### Exercise details
Go through the entries below and pick out every line with "Expand".
─── Recorded data
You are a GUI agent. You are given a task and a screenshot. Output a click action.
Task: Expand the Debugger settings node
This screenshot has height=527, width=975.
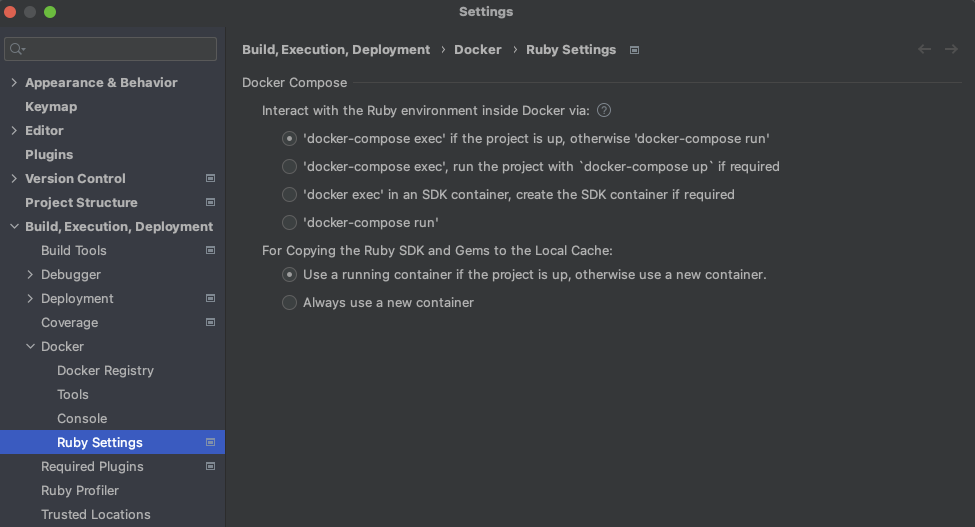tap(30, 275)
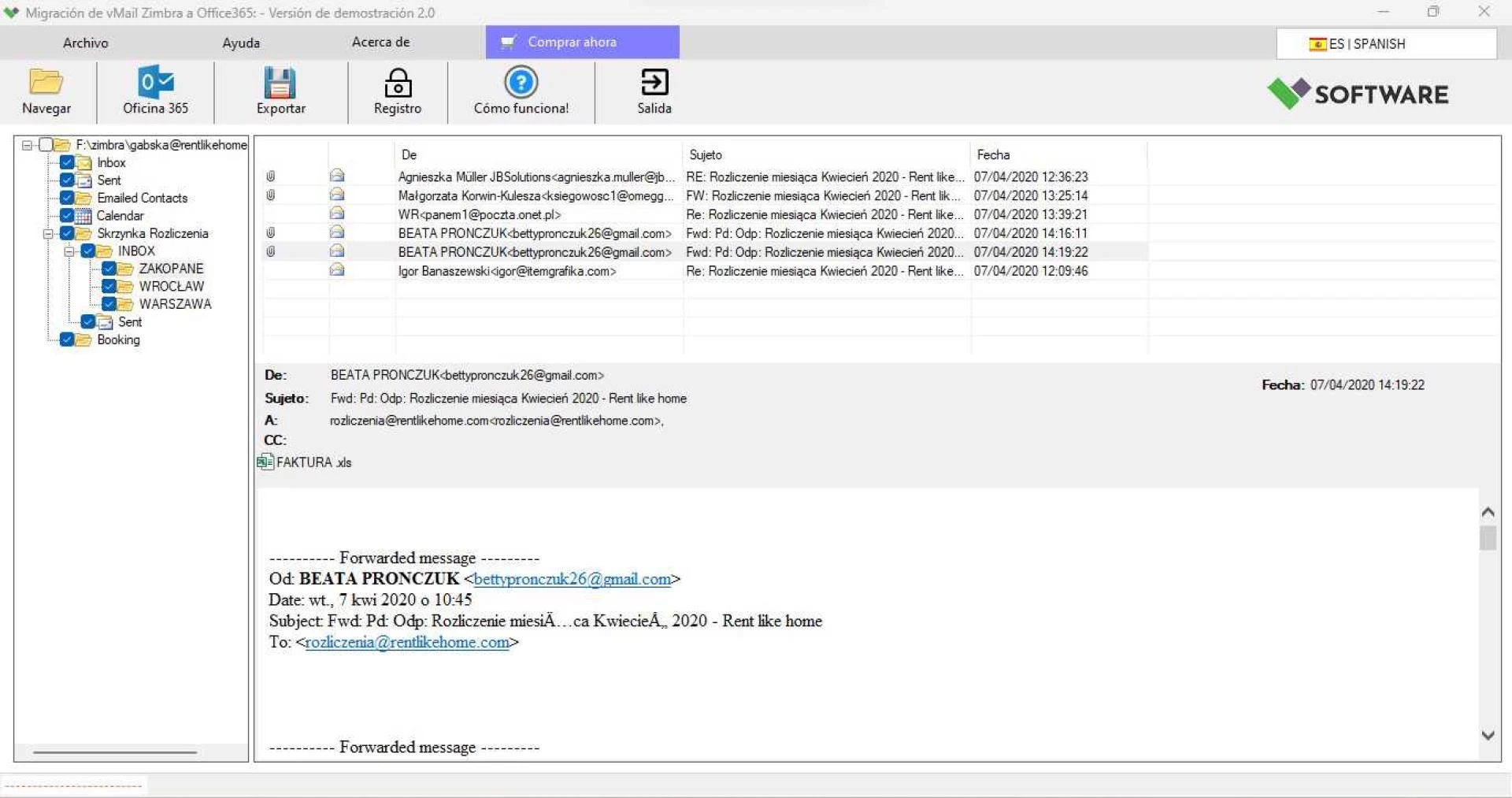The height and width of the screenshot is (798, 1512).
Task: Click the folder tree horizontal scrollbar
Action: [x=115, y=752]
──────
─── Recorded data
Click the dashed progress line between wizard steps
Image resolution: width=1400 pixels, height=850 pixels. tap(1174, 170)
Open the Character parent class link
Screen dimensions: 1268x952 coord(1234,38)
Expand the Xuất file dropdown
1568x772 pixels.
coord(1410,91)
──────
### Response to this task
Task: Expand the Debugger settings node
Expand the Xuất file dropdown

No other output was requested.